◆ Task brief
All entries shown below should be duplicated character for character.

◆ Dataset items
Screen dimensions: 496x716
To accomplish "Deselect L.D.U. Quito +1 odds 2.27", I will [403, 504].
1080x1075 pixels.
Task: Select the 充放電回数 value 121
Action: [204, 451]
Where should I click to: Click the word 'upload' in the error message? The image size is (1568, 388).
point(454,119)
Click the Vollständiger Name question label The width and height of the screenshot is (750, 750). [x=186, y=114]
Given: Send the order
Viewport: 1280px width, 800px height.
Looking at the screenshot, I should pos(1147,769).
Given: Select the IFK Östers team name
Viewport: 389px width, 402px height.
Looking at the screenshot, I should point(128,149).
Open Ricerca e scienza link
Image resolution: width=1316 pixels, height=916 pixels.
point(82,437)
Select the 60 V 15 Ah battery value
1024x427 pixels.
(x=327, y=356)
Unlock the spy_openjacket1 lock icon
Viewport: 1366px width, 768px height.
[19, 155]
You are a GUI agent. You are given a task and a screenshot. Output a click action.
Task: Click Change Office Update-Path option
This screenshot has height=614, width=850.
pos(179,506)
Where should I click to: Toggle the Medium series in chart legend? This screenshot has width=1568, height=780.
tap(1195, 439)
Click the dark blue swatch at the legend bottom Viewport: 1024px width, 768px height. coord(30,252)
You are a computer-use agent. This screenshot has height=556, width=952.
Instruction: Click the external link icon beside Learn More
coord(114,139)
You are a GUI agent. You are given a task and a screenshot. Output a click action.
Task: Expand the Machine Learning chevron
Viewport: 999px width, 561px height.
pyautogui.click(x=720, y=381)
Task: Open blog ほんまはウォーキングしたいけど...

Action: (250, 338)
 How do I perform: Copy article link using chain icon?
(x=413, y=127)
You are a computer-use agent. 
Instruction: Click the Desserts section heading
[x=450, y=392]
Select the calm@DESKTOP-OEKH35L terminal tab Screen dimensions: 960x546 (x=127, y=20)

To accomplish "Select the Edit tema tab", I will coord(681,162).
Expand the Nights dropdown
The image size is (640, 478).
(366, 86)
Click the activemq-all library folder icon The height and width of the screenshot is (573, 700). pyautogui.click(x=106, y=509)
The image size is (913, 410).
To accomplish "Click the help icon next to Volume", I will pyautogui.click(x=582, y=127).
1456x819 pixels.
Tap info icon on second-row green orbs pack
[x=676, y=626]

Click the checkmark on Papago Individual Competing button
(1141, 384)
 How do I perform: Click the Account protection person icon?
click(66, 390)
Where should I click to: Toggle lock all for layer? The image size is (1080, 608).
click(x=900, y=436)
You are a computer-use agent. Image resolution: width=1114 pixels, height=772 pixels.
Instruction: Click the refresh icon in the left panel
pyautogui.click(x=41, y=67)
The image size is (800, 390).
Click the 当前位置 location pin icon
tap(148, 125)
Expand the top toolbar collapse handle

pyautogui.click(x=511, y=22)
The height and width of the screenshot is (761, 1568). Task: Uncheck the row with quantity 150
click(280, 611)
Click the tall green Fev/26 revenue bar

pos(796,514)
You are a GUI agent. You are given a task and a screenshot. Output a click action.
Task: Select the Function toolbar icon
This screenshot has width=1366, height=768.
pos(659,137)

◆ Solution to this exercise
Screen dimensions: 496x716
To accomplish "Deselect L.D.U. Quito +1 odds 2.27", I will [403, 504].
1080x1075 pixels.
Task: Select the 充放電回数 value 121
Action: [204, 451]
Where should I click to: Click the word 'upload' in the error message? The image size is (1568, 388).
point(454,119)
Click the Vollständiger Name question label The width and height of the screenshot is (750, 750). [x=186, y=114]
Given: Send the order
Viewport: 1280px width, 800px height.
Looking at the screenshot, I should pos(1147,769).
Given: Select the IFK Östers team name
Viewport: 389px width, 402px height.
Looking at the screenshot, I should point(128,149).
Open Ricerca e scienza link
Image resolution: width=1316 pixels, height=916 pixels.
point(82,437)
Select the 60 V 15 Ah battery value
1024x427 pixels.
(x=327, y=356)
Unlock the spy_openjacket1 lock icon
Viewport: 1366px width, 768px height.
[19, 155]
You are a GUI agent. You are given a task and a screenshot. Output a click action.
Task: Click Change Office Update-Path option
This screenshot has height=614, width=850.
pos(179,506)
Where should I click to: Toggle the Medium series in chart legend? This screenshot has width=1568, height=780.
tap(1195, 439)
Click the dark blue swatch at the legend bottom Viewport: 1024px width, 768px height. coord(30,252)
You are a computer-use agent. This screenshot has height=556, width=952.
Instruction: Click the external link icon beside Learn More
coord(114,139)
You are a GUI agent. You are given a task and a screenshot. Output a click action.
Task: Expand the Machine Learning chevron
Viewport: 999px width, 561px height.
pyautogui.click(x=720, y=381)
Task: Open blog ほんまはウォーキングしたいけど...

Action: (250, 338)
 How do I perform: Copy article link using chain icon?
(x=413, y=127)
You are a computer-use agent. 
Instruction: Click the Desserts section heading
[x=450, y=392]
Select the calm@DESKTOP-OEKH35L terminal tab Screen dimensions: 960x546 (x=127, y=20)

To accomplish "Select the Edit tema tab", I will coord(681,162).
Expand the Nights dropdown
The image size is (640, 478).
(366, 86)
Click the activemq-all library folder icon The height and width of the screenshot is (573, 700). pyautogui.click(x=106, y=509)
The image size is (913, 410).
To accomplish "Click the help icon next to Volume", I will pyautogui.click(x=582, y=127).
1456x819 pixels.
Tap info icon on second-row green orbs pack
[x=676, y=626]

Click the checkmark on Papago Individual Competing button
(1141, 384)
 How do I perform: Click the Account protection person icon?
click(66, 390)
Where should I click to: Toggle lock all for layer? The image size is (1080, 608).
click(x=900, y=436)
You are a computer-use agent. Image resolution: width=1114 pixels, height=772 pixels.
Instruction: Click the refresh icon in the left panel
pyautogui.click(x=41, y=67)
The image size is (800, 390).
Click the 当前位置 location pin icon
tap(148, 125)
Expand the top toolbar collapse handle

pyautogui.click(x=511, y=22)
The height and width of the screenshot is (761, 1568). Task: Uncheck the row with quantity 150
click(280, 611)
Click the tall green Fev/26 revenue bar

pos(796,514)
You are a GUI agent. You are given a task and a screenshot. Output a click action.
Task: Select the Function toolbar icon
This screenshot has width=1366, height=768.
pos(659,137)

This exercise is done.